JSON to skrót od JavaScript Object Notation. Jest nie tylko lekki, ale także łatwy do czytania i pisania dla ludzi. Podobnie, maszyny uważają go za łatwy do analizowania i generowania. Parsowanie JSON jest niezwykle ważne podczas pracy z danymi z interfejsów API, plików konfiguracyjnych lub innych źródeł przechowywanych informacji dla każdego programisty Pythona. Ten artykuł przeprowadzi Cię przez podstawowe procedury parsowania JSON przy użyciu modułu JSON Pythona.

Zrozumienie JSON i jego struktury

JSON reprezentuje dane jako pary klucz-wartość, podobnie jak słownik Pythona.
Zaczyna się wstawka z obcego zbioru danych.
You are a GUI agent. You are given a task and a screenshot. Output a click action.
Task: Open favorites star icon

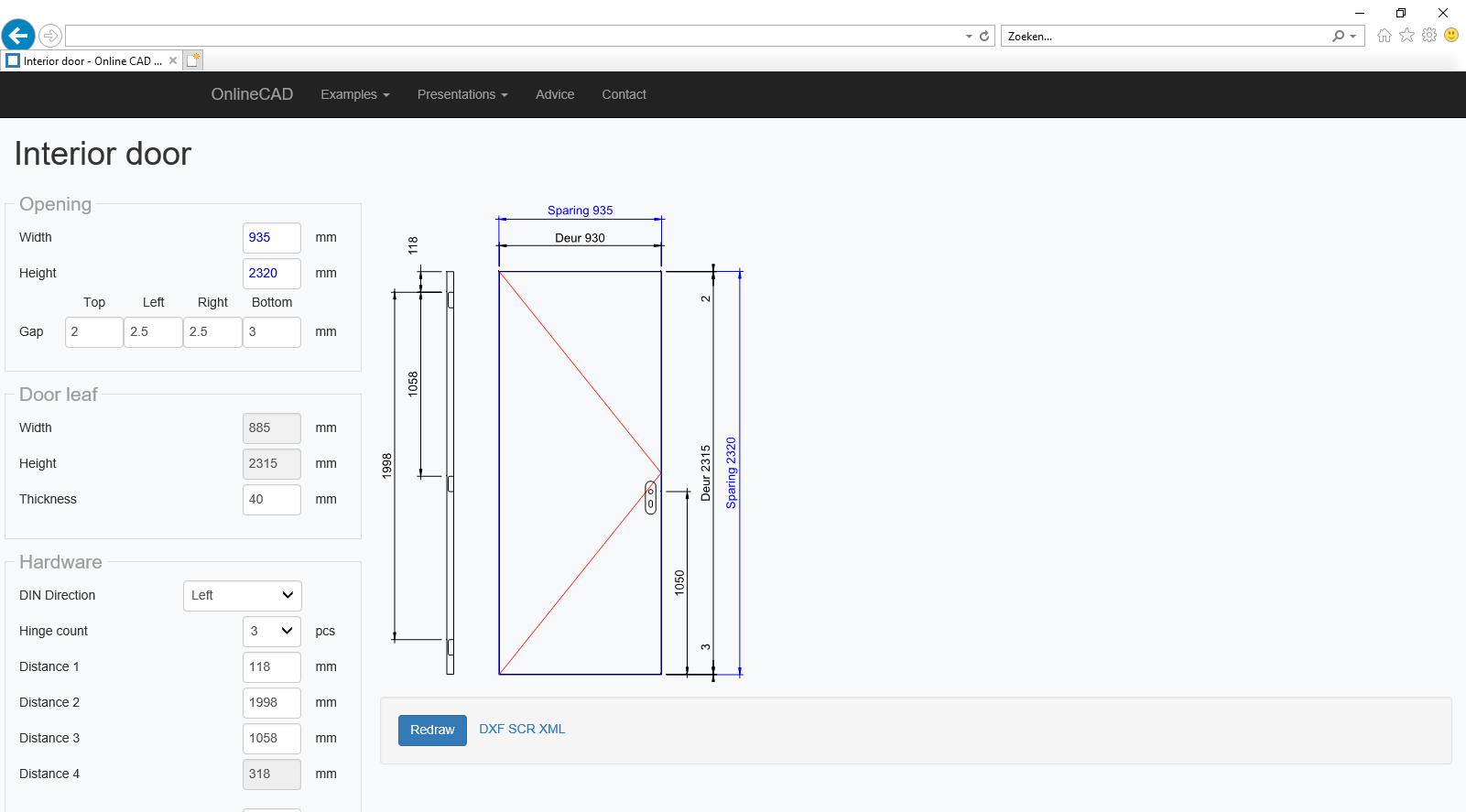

Oto podstawowy przykład obiektu JSON:

{
    "name": "Alice",
    "age": 30,
    "is_student": false,
    "courses": ["Math", "Science"]
}

Ten obiekt JSON zawiera ciąg znaków, liczbę, wartość logiczną i tablicę. Zrozumienie tej struktury ma fundamentalne znaczenie dla analizowania i manipulowania danymi JSON w Pythonie.

Praca z JSON w Pythonie

Moduł json Pythona ułatwia analizowanie ciągów i plików JSON. Moduł ten zawiera metody takie jak json.loads() do odczytu JSON z ciągu znaków oraz json.load() do odczytu JSON z pliku. I odwrotnie, json.dumps() i json.dump() służą do zapisywania JSON odpowiednio do łańcucha i pliku.

Odczytywanie danych JSON

Istnieje kilka sposobów odczytu danych JSON, którym przyjrzymy się w następnej kolejności.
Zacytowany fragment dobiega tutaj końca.